» **Objectif 1**
Extrayez du texte sur les décimes du clergé le passage qui débute à « Le duc de Bethford, régent » et s'achève à « changea de dessein. ».
» **Objectif 2**
Prolongez le texte sur les décimes du clergé en enchaînant après sa dernière phrase.

» **Texte à lire**

::::::::

Le duc de Bethford, régent du royaume pour le roi d'Angleterre, voulut en 1428 prendre les biens donnés à l'église depuis 40 ans; mais le clergé s'y opposa si fortement, que le duc changea de dessein.

Aux états assemblés à Tours en 1468, le clergé promit à Louis XI. de le secourir de prieres & oraisons, & de son temporel pour la guerre de Bretagne, laquelle n'eut pas de suite; ce qui fait croire à quelques - uns que les offres du clergé n'eurent pas d'effet; mais ce qui peut faire penser le contraire, est que le roi accorda l'année suivante au pape une décime, comme nous l'avons dit en parlant des décimes papales. Voyez aussi plus bas Decimes papales.

On publia sous Louis XII. en 1501, une croisade contre les Tures qui faisoient la guerre aux Vénitiens, & on leva à cette occasion une décime sur le clergé de France.

Jusqu'ici les décimes n'étoient point encore ordinaires; les subventions que le clergé payoit dans les besoins extraordinaires de l'état, étoient qualifiées, tantôt de dixme ou décime, & tantôt d'aide ou subside, de dixieme, centieme, cinquantieme, taille, &c. Les assemblées du clergé, par rapport à ces contributions, étoient peu fréquentes, & n'avoient point de forme certaine ni de tems préfix; mais en 1516 les choses changerent de face; la négociation du concordat passé entre Léon X. & François I. donna lieu à une bulle du 16 mai 1516, par laquelle, sous prétexte que le Ture menaçoit la chrétienté, le pape permit au roi la levée d'une décime sur le clergé de France; le motif exprimé dans la bulle est que le roi avoit dessein de passer en Orient; mais ce motif n'étoit qu'un prétexte, François I. ne pensant guere à passer les mers. On fit à cette occasion un département ou répartition de cette décime par chaque diocçse sur tous les bénéfices; & ce département est souvent cité, ayant été suivi, du moins en partie, dans des assemblées du clergé; il y a cependant eu depuis un autre département en 1641, qui fut rectifié en 1646.

On tient communément que c'est depuis ce tems que les décimes sont devenues annuelles & ordinaires, il paroît cependant qu'elles ne l'etoient point encore en 1557, puisqu'Henri II. en créant alors des receveurs des deniers extraordinaires & casuels, leur donna pouvoir entr'autres choses de recevoir les dons gratuits & charitatifs équipollens à décimes.

Ce qui est de certain, c'est que la taxe imposée en 1516 sur tous les bénéfices fut réitérée plusieurs fois sous le titre de don gratuit & de charitatif équipollent à décime.

::::::::

» **Données fournies**

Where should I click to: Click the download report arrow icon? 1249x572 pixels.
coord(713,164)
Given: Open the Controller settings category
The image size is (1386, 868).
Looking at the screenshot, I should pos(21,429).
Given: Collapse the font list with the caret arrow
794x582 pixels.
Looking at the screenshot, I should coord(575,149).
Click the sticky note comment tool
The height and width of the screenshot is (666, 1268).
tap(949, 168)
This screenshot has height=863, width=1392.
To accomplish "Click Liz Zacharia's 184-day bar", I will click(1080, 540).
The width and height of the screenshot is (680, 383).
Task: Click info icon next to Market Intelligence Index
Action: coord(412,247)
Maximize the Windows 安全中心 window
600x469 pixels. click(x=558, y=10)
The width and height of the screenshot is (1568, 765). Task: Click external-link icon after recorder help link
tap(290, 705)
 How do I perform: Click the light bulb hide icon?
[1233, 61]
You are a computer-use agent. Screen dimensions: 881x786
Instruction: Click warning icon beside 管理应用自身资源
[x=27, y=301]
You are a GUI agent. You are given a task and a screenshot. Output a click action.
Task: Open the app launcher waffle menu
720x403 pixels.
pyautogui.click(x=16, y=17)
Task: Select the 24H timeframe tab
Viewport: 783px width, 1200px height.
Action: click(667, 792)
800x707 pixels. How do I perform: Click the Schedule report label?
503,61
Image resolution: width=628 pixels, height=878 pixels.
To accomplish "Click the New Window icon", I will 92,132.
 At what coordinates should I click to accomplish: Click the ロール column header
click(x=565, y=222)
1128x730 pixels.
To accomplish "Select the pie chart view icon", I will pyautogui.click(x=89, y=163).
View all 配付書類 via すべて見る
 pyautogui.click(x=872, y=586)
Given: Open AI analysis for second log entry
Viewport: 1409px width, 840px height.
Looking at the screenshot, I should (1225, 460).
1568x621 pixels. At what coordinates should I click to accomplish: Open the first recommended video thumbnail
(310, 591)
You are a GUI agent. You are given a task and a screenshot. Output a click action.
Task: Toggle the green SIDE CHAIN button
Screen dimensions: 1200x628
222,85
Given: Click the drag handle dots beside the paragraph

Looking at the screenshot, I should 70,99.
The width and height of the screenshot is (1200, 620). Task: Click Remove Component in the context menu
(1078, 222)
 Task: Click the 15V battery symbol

::::::::

» **Réponse à l'exercice 1**
Le duc de Bethford, régent du royaume pour le roi d'Angleterre, voulut en 1428 prendre les biens donnés à l'église depuis 40 ans; mais le clergé s'y opposa si fortement, que le duc changea de dessein.

» **Réponse à l'exercice 2**
Les lettres patentes de François I. du 24 Septembre 1523, sont mention que le roi avoit demandé depuis peu un subside de 1200 mille livres tournois à tous archevêques, évêques, prélats, & autres gens ecclésiastiques, pour la solde des troupes levées pour la défense du royaume: on trouve même dans ces lettres qu'il y avoit eu une imposition dès 1518, & il ne paroît point qu'il y eût aucun consentement du pape.

En 1527, lorsqu'il fut question des affaires d'Espagne pour le traité de Madrid, en l'assemblée du parlement où étoient le chancelier & les députés de six parlemens; la cour, du consentement, vouloir & opinion des presidens & conseillers des autres parlemens, & d'un commun accord, ordonna que la réponse seroit faite au roi, qu'il pouvoit saintement & justement lever sur ses sujets, savoir l'église, la noblesse, peuple, exempts & non exempts, deux millions d'or pour la délivrance de ses enfans (qui étoient restés prisonniers), & pour le fait de la guerre contre l'empire.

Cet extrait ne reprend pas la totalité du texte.